4. 朝日新聞と本書の関係 ( 雑学・朝日新聞の歴史 )
5. ガウディの生涯
著書紹介の最後になりました。4. は、大そうなタイトルですが。中身はありません。274ページに、こんな記述がありました。
「この著書を、亡き妻に捧げる」とか、
「本書は、献身的協力をしてくれた出版社の、〇〇氏と〇〇氏に捧げる」
とか、そんな献辞に似ています。
・本書は、1993年朝日新聞社刊朝日文庫として出版された、『ガウディの生涯 - バルセロナに響く音』に、加筆修正したものである。
これで私は、著者の思想的立場を理解しました。朝日新聞は、戦前は「大東亜戦争を賛美し、国民を煽動し、」戦後は「GHQに言われるまま、日本が悪かった、日本だけが間違っていた」と報道する、変節の過去を持つ新聞社です。
そこから出版されていた文庫本が、加筆修正されたものというのなら、著者も反日・左翼の仲間だということです。
・抵抗空しくスペインは、フランコの独裁政治という暗黒時代に突入する。
こういう文章で、フランコ将軍を悪人に仕立てるはずです。朝日新聞が得意とする、人道主義、平和主義的美辞麗句の匂いを、私は感知したのでしょうか。最初から氏の文章に馴染めず、違和感を覚えた訳です。わざわざ書くほどの内容でありませんが、私の朝日嫌いがここまで敏感なことを、息子たちに伝えたかったのです。
「私の偏見は、見習う必要がありません。」
過激な偏見や思い込みは、物事を解決するには障害になることが多いので、息子たちに伝えたいと思いました
〈 4. 朝日新聞と本書の関係 ( 雑学・ 朝日新聞の歴史 ) 〉の項目は、これだけの内容です。しかし 5. には、中身があります。
〈 5. ガウディの生涯 〉
北川氏の著作に戻ります。
・ガウディが、ワーグナーに魅せられた理由は、他にもあった。
・それはワーグナーが題材とするものが、常にゲルマン民族を称える、ドイツの民族伝説であることと、キリスト教や仏教、東洋哲学までも含むものであったことである。
・ガウディは、ワーグナーの祖国ドイツに対する愛と、広い宗教観に、深く感動したのであった。
174ページの文章です。ヒトラーもそうでしたが、ガウディも、ワーグナーの音楽に心酔していました。荘重な旋律に込められた、祖国愛の強さと気高さに魅せられたのです。

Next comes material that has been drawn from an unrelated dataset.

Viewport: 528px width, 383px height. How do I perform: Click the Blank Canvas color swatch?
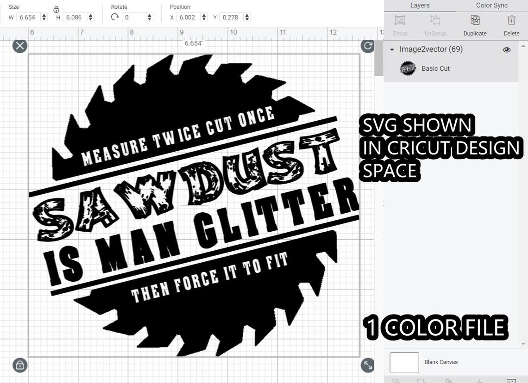point(404,362)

ガウディは祖国愛に燃える建築家で、ワーグナーのように、愛と哲学と宗教観の満ちた建築を目指していました。彼はそれを、「総合芸術」と名付け、「サグラダファミリア教会」は、彼の建築物の集大成でした。こんな知識もないまま、私は教会の前に立ち、感動していたのです。
北川氏のおかげで、ガウディが熱烈な愛国者だったことを知りました。彼の場合は、ゲルマン民族のドイツというより、ドイツの中のカタルーニアという土地への愛です。日本の中で、会津の人が会津を愛し、鹿児島人が鹿児島を愛してやまないのと、同じことです。
たくさん教えられたので、感謝していますが、引っかかるものがあり、素直に感謝できないのが残念なところです。
ガウディの祖国愛を、本の至る所で賞賛しているのに、氏は日本を愛する日本人への理解がありません。朝日新聞的と言えば、そうなのでしょうが、矛盾の塊としか見えません。
今一つ引っかかるのは、氏が外尾逸郎氏について一言も触れていない点です。
ここまでガウディに魅了され、「サグラダファミリア聖堂」の素晴らしさについて語るのなら、聖堂の建設に参加している唯一の日本人である外尾氏に、一言も触れない不自然さに疑問が生じます。
建築家同士ですから、外尾氏を知らないはずはありません。
「もしかしたら、ライバル心があったのだろうか。」
だとすれば氏の心は、私の狭い心と大して変わらないことになります。安心して良いのか、悲しむべきことか、最後まで書評の難しい著作でした。とは言え、「温故知新」の読書ですから、教えてもらったことには感謝して、今回で終わりとします。